Assignment:
Scan the data below and copy each line where "computer" occurs.

Data section:
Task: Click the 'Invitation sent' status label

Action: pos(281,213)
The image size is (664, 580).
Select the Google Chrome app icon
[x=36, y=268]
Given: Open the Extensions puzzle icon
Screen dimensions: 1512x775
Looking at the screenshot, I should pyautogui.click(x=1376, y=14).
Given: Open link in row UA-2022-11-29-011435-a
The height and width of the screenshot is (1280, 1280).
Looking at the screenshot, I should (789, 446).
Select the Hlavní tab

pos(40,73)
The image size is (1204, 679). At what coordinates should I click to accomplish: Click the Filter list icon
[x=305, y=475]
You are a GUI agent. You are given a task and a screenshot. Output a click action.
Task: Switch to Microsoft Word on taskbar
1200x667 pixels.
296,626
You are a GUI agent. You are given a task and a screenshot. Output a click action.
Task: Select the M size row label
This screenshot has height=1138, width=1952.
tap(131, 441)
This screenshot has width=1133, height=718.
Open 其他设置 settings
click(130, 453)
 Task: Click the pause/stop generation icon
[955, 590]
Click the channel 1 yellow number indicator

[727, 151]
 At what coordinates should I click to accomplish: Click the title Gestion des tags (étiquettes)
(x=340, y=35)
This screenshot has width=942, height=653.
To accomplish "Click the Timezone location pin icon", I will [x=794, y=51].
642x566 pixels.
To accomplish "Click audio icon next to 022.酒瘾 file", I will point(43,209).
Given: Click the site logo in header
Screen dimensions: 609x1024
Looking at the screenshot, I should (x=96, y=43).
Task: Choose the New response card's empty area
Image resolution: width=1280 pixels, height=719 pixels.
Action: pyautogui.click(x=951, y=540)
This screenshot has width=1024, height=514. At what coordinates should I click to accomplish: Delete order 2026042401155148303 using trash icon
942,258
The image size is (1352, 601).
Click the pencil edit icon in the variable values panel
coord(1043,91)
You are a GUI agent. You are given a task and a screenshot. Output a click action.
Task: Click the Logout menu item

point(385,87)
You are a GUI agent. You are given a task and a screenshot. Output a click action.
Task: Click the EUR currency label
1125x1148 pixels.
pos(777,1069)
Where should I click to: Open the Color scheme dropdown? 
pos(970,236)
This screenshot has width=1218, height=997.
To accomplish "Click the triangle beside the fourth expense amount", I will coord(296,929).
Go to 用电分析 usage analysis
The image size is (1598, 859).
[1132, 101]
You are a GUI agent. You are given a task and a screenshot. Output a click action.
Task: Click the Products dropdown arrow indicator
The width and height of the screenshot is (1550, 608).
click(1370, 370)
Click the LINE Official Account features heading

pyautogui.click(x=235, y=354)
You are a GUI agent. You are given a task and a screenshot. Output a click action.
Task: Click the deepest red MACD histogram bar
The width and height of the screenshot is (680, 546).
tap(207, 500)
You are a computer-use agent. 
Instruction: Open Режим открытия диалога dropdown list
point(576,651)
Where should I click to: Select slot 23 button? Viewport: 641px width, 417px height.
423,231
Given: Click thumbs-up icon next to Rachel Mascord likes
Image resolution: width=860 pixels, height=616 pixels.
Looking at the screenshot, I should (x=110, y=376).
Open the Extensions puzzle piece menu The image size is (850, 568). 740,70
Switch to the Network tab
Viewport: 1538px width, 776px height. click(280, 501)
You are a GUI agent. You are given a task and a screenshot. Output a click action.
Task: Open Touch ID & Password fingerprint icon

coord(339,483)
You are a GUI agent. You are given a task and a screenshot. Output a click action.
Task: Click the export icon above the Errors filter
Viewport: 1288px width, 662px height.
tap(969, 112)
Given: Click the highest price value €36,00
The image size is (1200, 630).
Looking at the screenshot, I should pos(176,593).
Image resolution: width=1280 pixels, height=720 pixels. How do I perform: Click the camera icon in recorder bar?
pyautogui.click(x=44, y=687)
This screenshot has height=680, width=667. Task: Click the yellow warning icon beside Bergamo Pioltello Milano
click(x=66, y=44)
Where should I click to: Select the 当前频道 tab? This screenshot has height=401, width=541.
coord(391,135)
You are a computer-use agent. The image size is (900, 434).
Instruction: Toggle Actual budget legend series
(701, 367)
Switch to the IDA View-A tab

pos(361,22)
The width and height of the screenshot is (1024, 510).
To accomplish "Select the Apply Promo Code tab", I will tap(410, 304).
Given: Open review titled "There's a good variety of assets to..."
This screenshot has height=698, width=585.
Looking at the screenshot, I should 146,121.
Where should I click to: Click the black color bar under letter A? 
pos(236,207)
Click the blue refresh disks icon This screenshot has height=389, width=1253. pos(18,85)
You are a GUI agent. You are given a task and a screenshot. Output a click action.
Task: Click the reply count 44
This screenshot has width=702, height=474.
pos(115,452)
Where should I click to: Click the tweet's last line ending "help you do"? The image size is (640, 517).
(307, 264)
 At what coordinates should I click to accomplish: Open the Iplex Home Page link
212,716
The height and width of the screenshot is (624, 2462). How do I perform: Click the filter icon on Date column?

Finished exercise:
You are a computer-use agent. 
You are a computer-use agent. The image size is (900, 434).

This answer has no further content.